A GPS or a Map: Because the gite I had booked was located off a tiny country lane, I had also paid for a GPS system that was invaluable, particularly as I didn’t want to have to continually pull over to read a map. I am also very proud that I negotiated the GPS system in French for the four days.
Returning the car is just as challenging. When you arrive back at the car park, enter through Rue Verte and drive up to the top floor of the car park. Drive to where there is a ticket machine and boom gate leading to a very narrow bridge over to the second car park building. This is where you enter that ticket you received when renting the car. Insert the ticket into the machine, the boom gate will lift and bravely drive across the bridge to the car park and drive down the circular ramp to the rental floor.
Driving in France
Before I picked up the rental car I was just a little nervous about the road rules of France. I kept scouting what the drivers in Rouen were doing. Although vehicles on main roads have right of way, there is still Priorité à droite (Right of Way), usually sign posted, but watch out as many drivers still take advantage of this old rule. However, on the roundabouts the rule is that entering traffic gives way to the car on the roundabout.

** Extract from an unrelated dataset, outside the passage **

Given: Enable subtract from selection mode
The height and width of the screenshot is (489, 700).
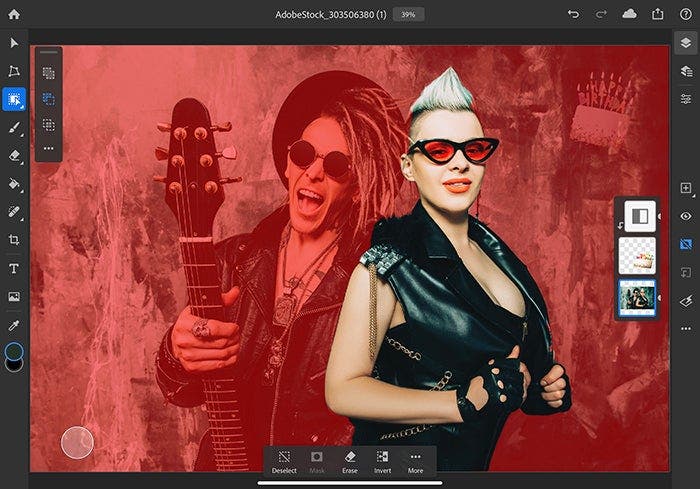Looking at the screenshot, I should tap(48, 99).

Don’t forget to fill the car up before dropping it off. The GPS system I had actually identified where the nearest service stations were. Don’t forget to check whether you have rented a diesel or petrol car although there is usually a sign near the petrol cap. Most stations have automatic pumps but many of them are in French only so here are a few helpful words: Petrol = essence; Unleaded petrol = sans plomb; and Diesel = gazole.
Most of the pumps will take a credit card using a pin. Remember that the V on the green button is the confirm button. The first time I filled the car up I struggled, but a charming young man on a motorcycle came over and helped decipher the instructions.
- Urban areas – 50 km
- Rural areas – 90km – 80km
- Dual carriageways – 110Km
- Autoroute – 130km
Driving around the Normandy countryside I noticed that many small villages are now applying a 30km speed limit in the centre of the village. There are often electronic speed sensors that flash the approaching car’s speed. These zones slow the traffic down enormously but add a lot of time to a trip so factor that in when travelling.
Be aware that as in England, drivers do cross the road to find a park. I got used to watching a car veer across the road in front of me, not always indicating, to slide into an available car space on my side of the road. I am not sure whether in France this is legal so I have avoided doing this.